If you listen carefully, you can hear Milton Friedman – the father of neo-conservative economic theory – turning over in his grave. Milton, who believed markets to be rational, perfectly transparent, and generally smart enough to look after their own interests argued vigorously against government regulation or government intervention in economic policy. In Milton’s world, corporations would be smart enough to avoid an economic crisis, and if one occurred, they would be able to pull themselves out of it. Alas, the 2008 economic crisis seems to have successfully unsettled his basic premises and derailed a half century neo-conservative economic policy and dogma.
Friedman’s onetime idol and conceptual opposite was John Maynard Keynes. Keynes was the most influential economist of the 30s and argued that in cases of catastrophic economic crises, corporations and markets may not be capable of pulling themselves out of the “death spiral”, resulting in a recession or even depression much deeper with more severe societal dislocation than would otherwise be necessary. In the direst cases, strong government intervention was the only solution to ending economic collapse. In fact, massive government spending and employment did successfully end the great depression.
So who is ultimately right?
They both were in a sense. The challenge with Keynes was that he argued for consistent and regular government meddling in short-term economic swings, which ultimately led to the stagflation of the 70s. Ultimately, Friedman was correct in the respect that short term meddling in unemployment rates and economic growth lead to unintended consequences. But he – like Allan Greenspan – was wrong to think that corporations can operate at optimal efficiency without government regulation. This being proven by the failure of:
- AIG: One of the largest insurers of the world
- Fannie Mae and Freddie Mac : The largest mortgage originators of the world
- Lehman Brothers: One of the largest investment banks
- Merrill Lynch (near failure): The largest investment bank in the world
- Citigroup (near failure): One the the largest banks in the world
So in a big picture sense, the US government should:
- Recognize the situations where market and corporate irrational behaviors have the potential for massive negative consequences and put in effective regulation, so we can avoid the situations that create an economic crisis
- Stay out of the way of the economy where possible
- Keep an eye out for developing bubbles and “pop” them if necessary to avoid a massive economic crisis
- And when all else fails, in the case of massive impending economic crisis and collapse, step in and vigorously manage the economy.
According to this plan, now that were stuck in the worst case scenario – the most severe economic crisis and collapse since the great depression – what is called for is aggressive government action.

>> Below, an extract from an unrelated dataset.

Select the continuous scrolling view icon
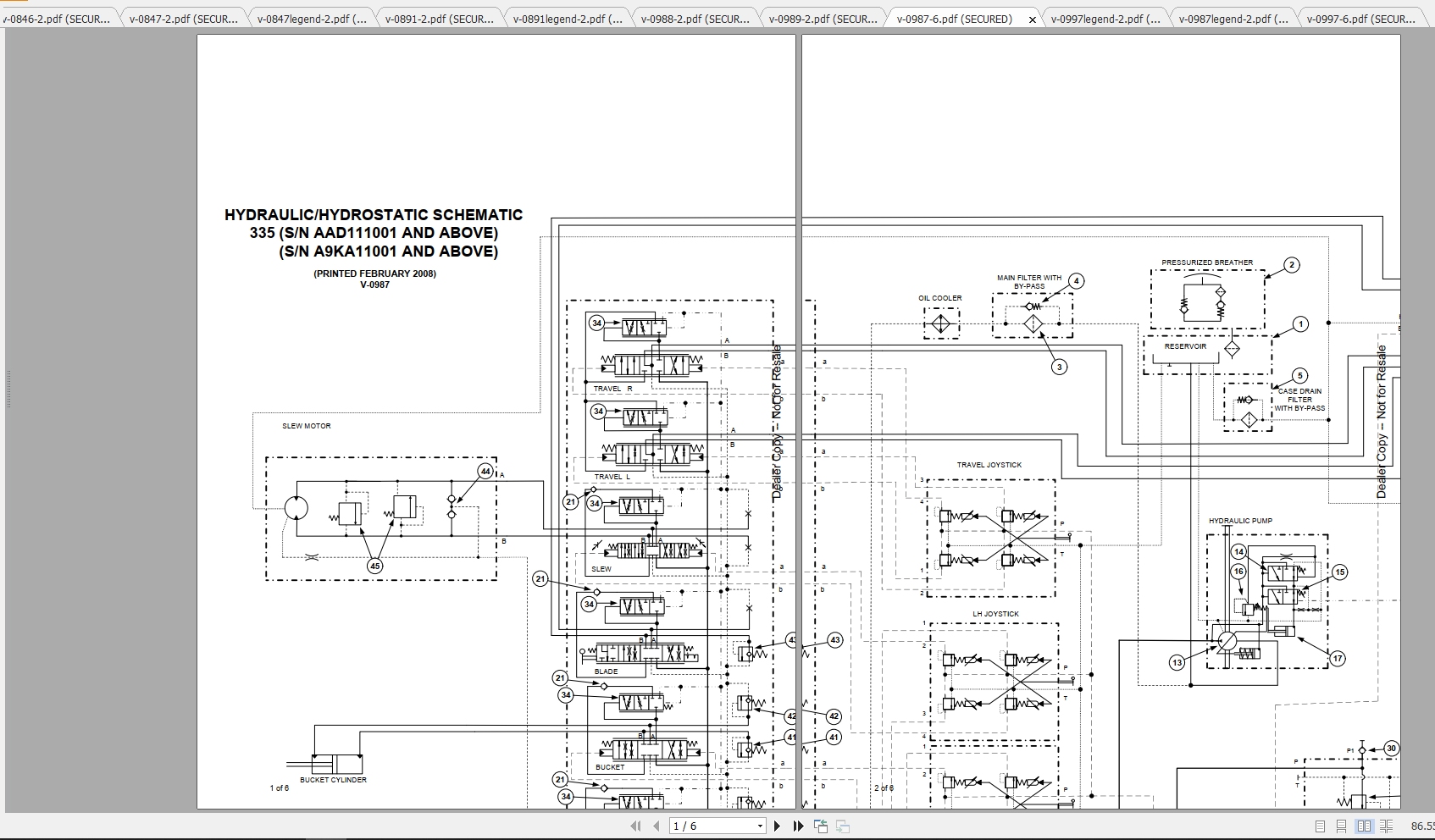This screenshot has width=1435, height=840. pyautogui.click(x=1341, y=826)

First Things First, “Why are we in an economic crisis?”
There are a couple of underlying causes in the current collapse. First, people were buying houses they couldn’t afford, and banks were irrationally lending those buyers money. When this housing bubble collapsed, home prices started depreciating. People couldn’t afford their mortgages and stopped paying banks. The banks were then left with a ton of bad debt on their books and started going bankrupt or teetering on the verge. These same banks stopped lending money, and businesses started feeling the squeeze. These businesses then started laying off workers.
All this was bad enough, but then Paulson famously and stupidly, and maybe famously stupidly, came out and started screaming about the next great depression. At this point, consumers panicked and consumer spending – accounting for over 2/3 of the US economy – ceased. This caused businesses who saw the evaporating demand to start laying off. Then more people who sensed their jobs were at risk started spending even less. And so it continues today.
How do we fix the economic crisis?
It’s quite simple, honestly. First, the US government needs to do everything possible to stabilize the financial sector. It’s already working aggressively to stabilize the banking sector, which is a step in the right direction.
Second, it needs to focus on jobs. The economy, especially the US economy, cannot recover until people feel secure in their income and start to spend again. Period. Economic crisis is as much about emotion and psychology as reality, and that’s the case here. Historically speaking, that has meant massive public works projects that are in the national interest. It’s a short-term win-win. The government makes the investment in the long-term competitiveness of the country. At the same time, workers get job security and income and start spending again. The good news is that we have no shortage of strategic projects that need investment:
- Massive mobilization to secure our energy independence and simultaneously save the planet from global warming. We should make immediate and massive investments in nuclear power, solar, wind and other power generation plants. At the same time, we should invest massively in more energy efficient technologies like hybrid cars, better insulation, etc.
- Tactical investments in our crumbling roads, bridges, etc, to the extent that it improves commercial transportation or improves the free flow of labor.
- Medical modernization. The United States spends more per-capita on health-care than anywhere else in the world, but our life expectancy lags dozens of countries. We need to find ways to improve efficiency.
Finally, and most controversially, the economic crisis could be dramatically worsened if a major employer like GM, Ford or Chrysler failed. Yes, these companies deserve to fail. Just not right now.
So Mr. Obama, you have inherited the worst economic crisis since the great depression. But your path is clear. Go forth and save the United States!